Inequality on number of variables in DNF.

Question

Consider Boolean function $f \in P_{2}$ with n variables. It's easy to show that any function could be represented as sum of disjunctive terms. Consider $L(f)$ is number of variables uses in minimal (with minimal quantity of variables in formula) DNF that describes function $f$.

Actually I'm interested in $\max_{f\in P_{2}} L(f)$. I guess $L_{max}(f) \le n2^{n-1}$. I build some forms , when $n = 2,3$: $x_{1}\bar{x_{2}} \vee \bar{x_{1}}x_{2}$ and so on. Actually I think that bound maximum could be proved by induction. But I don't know connection between $n$ and $n+1$. Any hints.

Answer 1

Hint: Let us introduce additional function $l(n) = \max_{f \in P^{(n)}_2} l(f)$, where $l(f)$ is the length of $f$, that is, the number of disjunctive terms in the shortest DNF of $f$. It is easy to see that $L(f) \leqslant n \cdot l(f)$, since any disjunctive term contains at most $n$ variables.

Show that $l(n) \leqslant 2^{n-1}$ (and hence $L(n) \leqslant n2^{n-1}$) using induction on the number of variables $n$. The connection between $n+1$ and $n$ is established via the following decomposition $$ f(x_1, \dots, x_n, x_{n+1}) = \bar{x}_{n+1}f(x_1, \dots, x_n, 0) \vee x_{n+1}f(x_1, \dots, x_n, 1). $$

It is actually known that $l(n) = 2^{n-1}$ and $L(n) = n2^{n-1}$. The lower bound is given by the linear function $f(x_1, \dots, x_n) = x_1 \oplus x_2 \dots \oplus x_n$.

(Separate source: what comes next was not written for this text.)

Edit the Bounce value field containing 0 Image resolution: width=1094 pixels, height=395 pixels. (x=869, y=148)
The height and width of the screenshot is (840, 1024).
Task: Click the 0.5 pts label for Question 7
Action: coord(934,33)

Its perfect DNF is the only DNF of this function (the set of ones $N_f$ of this function is located in the layers of the boolean cube $B^n$ with odd numbers, and so no pair of neighbour points, i.e., $\alpha, \beta \in B^n$ with $\|\beta\| = \|\alpha\| + 1$, belongs to $N_f$) and hence $l(f) = 2^{n-1}$ and $L(f) = n2^{n-1}$.